Polish Roman Catholic Franciscan friar and martyr

Bajewski around 1940

Antonin Bajewski (17 January 1915 – 18 May 1941), born Jan Eugene Bajewski, was a Polish Franciscan friar. He has been declared a martyr by the Catholic Church following his death in Auschwitz Concentration Camp in 1941 and was beatified as one of the 108 Martyrs of World War II by the Polish Pope John-Paul II on 13 June 1999. Their collective feast day is 12 June.

==Life==
He was born in Vilnius in 1915. He became a Franciscan in 1934, taking the name Brother Antonin.
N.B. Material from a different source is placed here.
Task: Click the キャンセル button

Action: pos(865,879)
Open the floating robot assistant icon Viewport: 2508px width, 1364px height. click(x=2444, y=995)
He was ordained a priest in 1939 and became vicar to Maximilian Kolbe. He and Kolbe were both arrested by the Germans in 1941 and Antonin was imprisoned. He boosted the other prisoners' morale and gave them his rations, before being deported to Auschwitz Concentration Camp, where he contracted typhoid fever. This proved fatal and he died on 18 May 1941.

==Bibliography ==
- Marek Darul, Błogosławiony ojciec Antonin Bajewski, Wydaw. Duszpasterstwa Rolników, 2001 ISBN 8388743198, 63 pages.